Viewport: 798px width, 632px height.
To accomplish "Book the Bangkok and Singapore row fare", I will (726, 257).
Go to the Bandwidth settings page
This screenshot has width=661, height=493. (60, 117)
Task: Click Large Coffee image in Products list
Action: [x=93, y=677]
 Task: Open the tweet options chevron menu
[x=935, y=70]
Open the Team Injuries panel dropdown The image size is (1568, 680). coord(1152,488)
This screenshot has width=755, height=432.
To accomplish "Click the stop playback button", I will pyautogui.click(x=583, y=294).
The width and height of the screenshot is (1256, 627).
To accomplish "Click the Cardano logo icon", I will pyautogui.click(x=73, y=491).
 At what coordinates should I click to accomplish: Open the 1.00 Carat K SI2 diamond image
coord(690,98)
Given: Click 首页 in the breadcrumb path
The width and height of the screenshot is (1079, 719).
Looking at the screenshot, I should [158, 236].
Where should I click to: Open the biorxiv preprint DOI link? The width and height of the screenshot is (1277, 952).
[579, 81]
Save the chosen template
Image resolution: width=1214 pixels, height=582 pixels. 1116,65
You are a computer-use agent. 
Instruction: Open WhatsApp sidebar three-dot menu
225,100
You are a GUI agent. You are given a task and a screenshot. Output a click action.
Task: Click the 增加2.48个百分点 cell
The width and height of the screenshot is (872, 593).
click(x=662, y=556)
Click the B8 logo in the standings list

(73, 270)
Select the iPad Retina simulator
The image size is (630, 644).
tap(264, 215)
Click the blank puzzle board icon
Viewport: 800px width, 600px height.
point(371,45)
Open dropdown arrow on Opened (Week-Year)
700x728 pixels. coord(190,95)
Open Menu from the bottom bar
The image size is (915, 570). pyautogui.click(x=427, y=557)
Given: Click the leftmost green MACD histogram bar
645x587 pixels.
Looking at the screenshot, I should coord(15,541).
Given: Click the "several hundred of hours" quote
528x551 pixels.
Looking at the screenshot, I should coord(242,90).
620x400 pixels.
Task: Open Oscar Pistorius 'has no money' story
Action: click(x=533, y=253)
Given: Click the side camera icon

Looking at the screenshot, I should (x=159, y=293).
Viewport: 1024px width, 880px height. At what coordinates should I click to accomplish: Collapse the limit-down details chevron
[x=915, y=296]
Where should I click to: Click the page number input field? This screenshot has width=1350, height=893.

#### [TASK PROMPT]
Would you output every line of the listing exactly?

#### [COMPLETED TASK]
Viewport: 798px width, 632px height.
To accomplish "Book the Bangkok and Singapore row fare", I will (726, 257).
Go to the Bandwidth settings page
This screenshot has width=661, height=493. (60, 117)
Task: Click Large Coffee image in Products list
Action: [x=93, y=677]
 Task: Open the tweet options chevron menu
[x=935, y=70]
Open the Team Injuries panel dropdown The image size is (1568, 680). coord(1152,488)
This screenshot has width=755, height=432.
To accomplish "Click the stop playback button", I will pyautogui.click(x=583, y=294).
The width and height of the screenshot is (1256, 627).
To accomplish "Click the Cardano logo icon", I will pyautogui.click(x=73, y=491).
 At what coordinates should I click to accomplish: Open the 1.00 Carat K SI2 diamond image
coord(690,98)
Given: Click 首页 in the breadcrumb path
The width and height of the screenshot is (1079, 719).
Looking at the screenshot, I should [158, 236].
Where should I click to: Open the biorxiv preprint DOI link? The width and height of the screenshot is (1277, 952).
[579, 81]
Save the chosen template
Image resolution: width=1214 pixels, height=582 pixels. 1116,65
You are a computer-use agent. 
Instruction: Open WhatsApp sidebar three-dot menu
225,100
You are a GUI agent. You are given a task and a screenshot. Output a click action.
Task: Click the 增加2.48个百分点 cell
The width and height of the screenshot is (872, 593).
click(x=662, y=556)
Click the B8 logo in the standings list

(73, 270)
Select the iPad Retina simulator
The image size is (630, 644).
tap(264, 215)
Click the blank puzzle board icon
Viewport: 800px width, 600px height.
point(371,45)
Open dropdown arrow on Opened (Week-Year)
700x728 pixels. coord(190,95)
Open Menu from the bottom bar
The image size is (915, 570). pyautogui.click(x=427, y=557)
Given: Click the leftmost green MACD histogram bar
645x587 pixels.
Looking at the screenshot, I should coord(15,541).
Given: Click the "several hundred of hours" quote
528x551 pixels.
Looking at the screenshot, I should coord(242,90).
620x400 pixels.
Task: Open Oscar Pistorius 'has no money' story
Action: click(x=533, y=253)
Given: Click the side camera icon

Looking at the screenshot, I should (x=159, y=293).
Viewport: 1024px width, 880px height. At what coordinates should I click to accomplish: Collapse the limit-down details chevron
[x=915, y=296]
Where should I click to: Click the page number input field? This screenshot has width=1350, height=893.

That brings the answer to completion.